Extracted text =
──────────────────────────────

Sunday, May 15, 2011

Privilege or Right?

If there's one thing that everyone can agree on it's that healthcare is expensive. Unfortunately that's about all we can agree on. As I listened to the 2009 - 2010 health reform 'debate' and the many ripples that it spawned I kept coming back to the same question: Is healthcare a right or a privilege? This seems to be the real heart of the matter, at least for those not associated with an insurance or pharmaceutical company. That's really what we're debating isn't it?

On the liberal/progressive side are those who see this as a basic rights issue. They believe that access to medical care should be something all Americans can count on, no matter their financial status. On the conservative end of the spectrum it seems to be viewed as more of a luxury and that access should be something you must work for and earn. Now conservatives won't put it that way exactly, but that's really the unspoken truth behind all the careful prose. They want to sound like they care, but in the end they always seem to rely on going to the Emergency Room as the fallback position. As if that's some sort of cost cutting measure, which it most certainly is not. That just pushes the cost around, out of sight, till it's paid for by all of us in one shape or form.

──────────────────────────────

Extracted material =
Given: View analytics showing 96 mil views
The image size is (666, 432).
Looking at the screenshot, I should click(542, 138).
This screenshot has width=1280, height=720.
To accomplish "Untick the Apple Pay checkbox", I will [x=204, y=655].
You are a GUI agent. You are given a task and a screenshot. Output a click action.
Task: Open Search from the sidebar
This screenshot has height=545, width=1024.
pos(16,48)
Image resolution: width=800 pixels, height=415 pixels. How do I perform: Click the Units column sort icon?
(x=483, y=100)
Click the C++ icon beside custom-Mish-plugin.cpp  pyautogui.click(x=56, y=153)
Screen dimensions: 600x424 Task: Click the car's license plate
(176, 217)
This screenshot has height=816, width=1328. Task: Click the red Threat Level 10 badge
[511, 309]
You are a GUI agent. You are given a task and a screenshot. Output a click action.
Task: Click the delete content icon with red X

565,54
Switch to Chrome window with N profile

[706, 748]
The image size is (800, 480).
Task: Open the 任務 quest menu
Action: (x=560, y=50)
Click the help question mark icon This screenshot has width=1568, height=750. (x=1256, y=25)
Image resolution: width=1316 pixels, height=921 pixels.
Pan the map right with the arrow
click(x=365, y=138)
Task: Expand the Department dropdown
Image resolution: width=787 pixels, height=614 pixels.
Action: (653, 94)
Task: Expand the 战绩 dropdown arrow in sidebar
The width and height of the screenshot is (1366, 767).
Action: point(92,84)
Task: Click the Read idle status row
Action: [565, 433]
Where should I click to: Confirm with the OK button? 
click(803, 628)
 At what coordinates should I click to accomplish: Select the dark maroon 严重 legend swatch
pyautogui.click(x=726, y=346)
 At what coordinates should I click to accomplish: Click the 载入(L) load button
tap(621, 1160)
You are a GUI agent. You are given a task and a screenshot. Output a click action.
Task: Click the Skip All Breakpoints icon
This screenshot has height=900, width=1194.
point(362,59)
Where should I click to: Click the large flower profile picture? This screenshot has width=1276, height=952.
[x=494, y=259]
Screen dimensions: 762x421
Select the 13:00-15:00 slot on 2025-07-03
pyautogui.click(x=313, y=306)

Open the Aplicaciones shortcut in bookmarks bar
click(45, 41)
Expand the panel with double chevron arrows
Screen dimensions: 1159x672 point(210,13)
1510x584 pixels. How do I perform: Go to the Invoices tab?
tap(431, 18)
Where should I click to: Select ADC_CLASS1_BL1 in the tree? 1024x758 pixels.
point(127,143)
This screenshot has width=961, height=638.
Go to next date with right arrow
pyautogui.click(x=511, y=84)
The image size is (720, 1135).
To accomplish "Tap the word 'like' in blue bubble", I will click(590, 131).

──────────────────────────────

What you will do = Reproduce the stretch of the healthcare post from "Privilege or Right?" through "debating isn't it?". The items come from a separate source unrelated to the healthcare post.

Task output =
Privilege or Right?

If there's one thing that everyone can agree on it's that healthcare is expensive. Unfortunately that's about all we can agree on. As I listened to the 2009 - 2010 health reform 'debate' and the many ripples that it spawned I kept coming back to the same question: Is healthcare a right or a privilege? This seems to be the real heart of the matter, at least for those not associated with an insurance or pharmaceutical company. That's really what we're debating isn't it?